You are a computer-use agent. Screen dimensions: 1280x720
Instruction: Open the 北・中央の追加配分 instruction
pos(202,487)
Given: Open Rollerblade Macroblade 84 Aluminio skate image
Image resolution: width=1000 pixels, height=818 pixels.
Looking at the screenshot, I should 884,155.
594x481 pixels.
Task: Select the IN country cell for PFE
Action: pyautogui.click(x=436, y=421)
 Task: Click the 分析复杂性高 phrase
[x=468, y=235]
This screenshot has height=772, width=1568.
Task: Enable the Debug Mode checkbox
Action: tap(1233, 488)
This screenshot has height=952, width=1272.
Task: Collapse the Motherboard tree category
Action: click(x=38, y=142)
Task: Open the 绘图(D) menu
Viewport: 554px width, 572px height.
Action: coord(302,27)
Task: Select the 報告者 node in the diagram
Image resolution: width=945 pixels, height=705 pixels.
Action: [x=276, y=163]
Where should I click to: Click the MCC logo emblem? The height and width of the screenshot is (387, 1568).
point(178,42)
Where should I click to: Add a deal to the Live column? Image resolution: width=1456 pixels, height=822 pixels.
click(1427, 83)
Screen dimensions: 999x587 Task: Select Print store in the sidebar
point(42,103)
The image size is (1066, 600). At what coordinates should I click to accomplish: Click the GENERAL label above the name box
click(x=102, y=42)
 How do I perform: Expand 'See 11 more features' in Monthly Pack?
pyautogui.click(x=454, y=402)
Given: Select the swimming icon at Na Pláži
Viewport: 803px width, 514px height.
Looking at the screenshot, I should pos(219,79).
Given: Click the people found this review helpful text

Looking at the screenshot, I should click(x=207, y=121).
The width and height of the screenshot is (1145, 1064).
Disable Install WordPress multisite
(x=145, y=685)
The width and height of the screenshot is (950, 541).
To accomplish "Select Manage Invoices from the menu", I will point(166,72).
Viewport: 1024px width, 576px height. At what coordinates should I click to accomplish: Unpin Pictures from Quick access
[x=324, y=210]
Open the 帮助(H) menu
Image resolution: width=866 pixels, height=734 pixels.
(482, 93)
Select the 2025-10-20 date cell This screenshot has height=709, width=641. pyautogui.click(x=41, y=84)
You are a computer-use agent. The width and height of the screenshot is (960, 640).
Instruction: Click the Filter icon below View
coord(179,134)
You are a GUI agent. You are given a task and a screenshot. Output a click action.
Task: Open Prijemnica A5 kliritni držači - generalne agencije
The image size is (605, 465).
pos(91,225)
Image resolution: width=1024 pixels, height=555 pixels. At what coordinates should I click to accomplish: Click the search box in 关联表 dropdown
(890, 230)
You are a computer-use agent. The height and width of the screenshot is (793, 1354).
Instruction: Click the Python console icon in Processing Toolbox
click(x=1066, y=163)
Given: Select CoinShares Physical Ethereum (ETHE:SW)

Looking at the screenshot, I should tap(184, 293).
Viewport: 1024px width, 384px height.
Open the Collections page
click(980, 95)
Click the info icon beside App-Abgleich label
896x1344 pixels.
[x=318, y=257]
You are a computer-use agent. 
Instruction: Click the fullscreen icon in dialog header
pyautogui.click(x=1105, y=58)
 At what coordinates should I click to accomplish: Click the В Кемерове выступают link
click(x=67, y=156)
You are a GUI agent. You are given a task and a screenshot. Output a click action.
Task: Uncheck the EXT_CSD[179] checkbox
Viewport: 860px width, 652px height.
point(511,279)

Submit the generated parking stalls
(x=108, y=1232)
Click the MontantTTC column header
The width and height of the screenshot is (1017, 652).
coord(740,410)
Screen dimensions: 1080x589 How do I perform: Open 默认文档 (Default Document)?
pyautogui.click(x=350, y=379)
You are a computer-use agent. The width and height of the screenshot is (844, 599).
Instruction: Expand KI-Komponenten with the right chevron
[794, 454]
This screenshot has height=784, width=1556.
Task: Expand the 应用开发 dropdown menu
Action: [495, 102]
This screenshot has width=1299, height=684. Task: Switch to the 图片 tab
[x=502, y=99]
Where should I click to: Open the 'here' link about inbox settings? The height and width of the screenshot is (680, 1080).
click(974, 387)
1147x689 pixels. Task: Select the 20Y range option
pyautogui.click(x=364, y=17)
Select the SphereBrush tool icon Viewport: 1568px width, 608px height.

━━━━━━

**Requirements**: Reproduce all of the lines above, replacing every "Viewport" with "Display area" and leaving everything else unchanged.

**Task result**:
You are a computer-use agent. Screen dimensions: 1280x720
Instruction: Open the 北・中央の追加配分 instruction
pos(202,487)
Given: Open Rollerblade Macroblade 84 Aluminio skate image
Image resolution: width=1000 pixels, height=818 pixels.
Looking at the screenshot, I should 884,155.
594x481 pixels.
Task: Select the IN country cell for PFE
Action: pyautogui.click(x=436, y=421)
 Task: Click the 分析复杂性高 phrase
[x=468, y=235]
This screenshot has height=772, width=1568.
Task: Enable the Debug Mode checkbox
Action: tap(1233, 488)
This screenshot has height=952, width=1272.
Task: Collapse the Motherboard tree category
Action: click(x=38, y=142)
Task: Open the 绘图(D) menu
Display area: 554px width, 572px height.
Action: coord(302,27)
Task: Select the 報告者 node in the diagram
Image resolution: width=945 pixels, height=705 pixels.
Action: [x=276, y=163]
Where should I click to: Click the MCC logo emblem? The height and width of the screenshot is (387, 1568).
point(178,42)
Where should I click to: Add a deal to the Live column? Image resolution: width=1456 pixels, height=822 pixels.
click(1427, 83)
Screen dimensions: 999x587 Task: Select Print store in the sidebar
point(42,103)
The image size is (1066, 600). At what coordinates should I click to accomplish: Click the GENERAL label above the name box
click(x=102, y=42)
 How do I perform: Expand 'See 11 more features' in Monthly Pack?
pyautogui.click(x=454, y=402)
Given: Select the swimming icon at Na Pláži
Display area: 803px width, 514px height.
Looking at the screenshot, I should pos(219,79).
Given: Click the people found this review helpful text

Looking at the screenshot, I should click(x=207, y=121).
The width and height of the screenshot is (1145, 1064).
Disable Install WordPress multisite
(x=145, y=685)
The width and height of the screenshot is (950, 541).
To accomplish "Select Manage Invoices from the menu", I will point(166,72).
Display area: 1024px width, 576px height. At what coordinates should I click to accomplish: Unpin Pictures from Quick access
[x=324, y=210]
Open the 帮助(H) menu
Image resolution: width=866 pixels, height=734 pixels.
(482, 93)
Select the 2025-10-20 date cell This screenshot has height=709, width=641. pyautogui.click(x=41, y=84)
You are a computer-use agent. The width and height of the screenshot is (960, 640).
Instruction: Click the Filter icon below View
coord(179,134)
You are a GUI agent. You are given a task and a screenshot. Output a click action.
Task: Open Prijemnica A5 kliritni držači - generalne agencije
The image size is (605, 465).
pos(91,225)
Image resolution: width=1024 pixels, height=555 pixels. At what coordinates should I click to accomplish: Click the search box in 关联表 dropdown
(890, 230)
You are a computer-use agent. The height and width of the screenshot is (793, 1354).
Instruction: Click the Python console icon in Processing Toolbox
click(x=1066, y=163)
Given: Select CoinShares Physical Ethereum (ETHE:SW)

Looking at the screenshot, I should tap(184, 293).
Display area: 1024px width, 384px height.
Open the Collections page
click(980, 95)
Click the info icon beside App-Abgleich label
896x1344 pixels.
[x=318, y=257]
You are a computer-use agent. 
Instruction: Click the fullscreen icon in dialog header
pyautogui.click(x=1105, y=58)
 At what coordinates should I click to accomplish: Click the В Кемерове выступают link
click(x=67, y=156)
You are a GUI agent. You are given a task and a screenshot. Output a click action.
Task: Uncheck the EXT_CSD[179] checkbox
Display area: 860px width, 652px height.
point(511,279)

Submit the generated parking stalls
(x=108, y=1232)
Click the MontantTTC column header
The width and height of the screenshot is (1017, 652).
coord(740,410)
Screen dimensions: 1080x589 How do I perform: Open 默认文档 (Default Document)?
pyautogui.click(x=350, y=379)
You are a computer-use agent. The width and height of the screenshot is (844, 599).
Instruction: Expand KI-Komponenten with the right chevron
[794, 454]
This screenshot has height=784, width=1556.
Task: Expand the 应用开发 dropdown menu
Action: [495, 102]
This screenshot has width=1299, height=684. Task: Switch to the 图片 tab
[x=502, y=99]
Where should I click to: Open the 'here' link about inbox settings? The height and width of the screenshot is (680, 1080).
click(974, 387)
1147x689 pixels. Task: Select the 20Y range option
pyautogui.click(x=364, y=17)
Select the SphereBrush tool icon Display area: 1568px width, 608px height.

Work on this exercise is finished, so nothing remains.